* begin *

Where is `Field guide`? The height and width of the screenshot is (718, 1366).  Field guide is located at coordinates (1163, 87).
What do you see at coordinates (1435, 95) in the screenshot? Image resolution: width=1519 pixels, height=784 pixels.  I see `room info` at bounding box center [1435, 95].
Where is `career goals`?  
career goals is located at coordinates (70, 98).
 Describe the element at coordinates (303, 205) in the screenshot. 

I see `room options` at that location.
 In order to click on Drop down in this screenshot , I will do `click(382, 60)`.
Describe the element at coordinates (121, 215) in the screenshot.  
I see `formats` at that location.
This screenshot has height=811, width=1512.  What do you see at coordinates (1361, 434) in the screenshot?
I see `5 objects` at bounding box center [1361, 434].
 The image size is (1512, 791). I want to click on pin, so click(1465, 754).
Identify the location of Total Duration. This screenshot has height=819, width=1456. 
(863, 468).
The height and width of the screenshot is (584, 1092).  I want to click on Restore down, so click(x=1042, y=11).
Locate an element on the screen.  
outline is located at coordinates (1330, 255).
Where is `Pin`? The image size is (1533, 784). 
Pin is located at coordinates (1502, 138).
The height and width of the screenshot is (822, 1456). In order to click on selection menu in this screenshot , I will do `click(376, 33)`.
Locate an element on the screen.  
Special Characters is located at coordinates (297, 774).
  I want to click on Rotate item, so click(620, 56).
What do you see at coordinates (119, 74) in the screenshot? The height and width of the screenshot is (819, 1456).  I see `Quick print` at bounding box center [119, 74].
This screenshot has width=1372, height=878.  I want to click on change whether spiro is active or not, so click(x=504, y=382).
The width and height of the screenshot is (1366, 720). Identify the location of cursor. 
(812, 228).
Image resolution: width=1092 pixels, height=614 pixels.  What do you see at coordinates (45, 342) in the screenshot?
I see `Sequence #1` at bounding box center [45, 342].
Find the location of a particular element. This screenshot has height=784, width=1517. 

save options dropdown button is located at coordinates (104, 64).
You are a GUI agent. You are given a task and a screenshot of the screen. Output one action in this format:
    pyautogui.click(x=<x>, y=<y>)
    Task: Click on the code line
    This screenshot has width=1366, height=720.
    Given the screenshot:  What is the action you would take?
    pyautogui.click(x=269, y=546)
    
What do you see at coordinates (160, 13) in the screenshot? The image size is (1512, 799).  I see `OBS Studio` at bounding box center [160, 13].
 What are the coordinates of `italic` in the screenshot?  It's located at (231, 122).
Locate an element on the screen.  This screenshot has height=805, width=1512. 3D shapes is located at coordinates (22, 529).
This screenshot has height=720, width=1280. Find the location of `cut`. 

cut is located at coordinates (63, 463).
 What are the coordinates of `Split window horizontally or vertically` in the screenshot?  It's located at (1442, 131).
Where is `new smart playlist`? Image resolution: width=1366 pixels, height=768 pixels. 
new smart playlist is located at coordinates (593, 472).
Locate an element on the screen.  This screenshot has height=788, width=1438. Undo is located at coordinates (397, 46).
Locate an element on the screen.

* end *

Stated task =>
Write out the lines from the one that contains "You are a GUI" through the end of the lines, inclusive, copying each exactly.

Full answer =>
You are a GUI agent. You are given a task and a screenshot of the screen. Output one action in this format:
    pyautogui.click(x=<x>, y=<y>)
    Task: Click on the code line
    This screenshot has width=1366, height=720.
    Given the screenshot:  What is the action you would take?
    pyautogui.click(x=269, y=546)
    
What do you see at coordinates (160, 13) in the screenshot? The image size is (1512, 799).  I see `OBS Studio` at bounding box center [160, 13].
 What are the coordinates of `italic` in the screenshot?  It's located at (231, 122).
Locate an element on the screen.  This screenshot has height=805, width=1512. 3D shapes is located at coordinates (22, 529).
This screenshot has height=720, width=1280. Find the location of `cut`. 

cut is located at coordinates (63, 463).
 What are the coordinates of `Split window horizontally or vertically` in the screenshot?  It's located at (1442, 131).
Where is `new smart playlist`? Image resolution: width=1366 pixels, height=768 pixels. 
new smart playlist is located at coordinates (593, 472).
Locate an element on the screen.  This screenshot has height=788, width=1438. Undo is located at coordinates (397, 46).
Locate an element on the screen.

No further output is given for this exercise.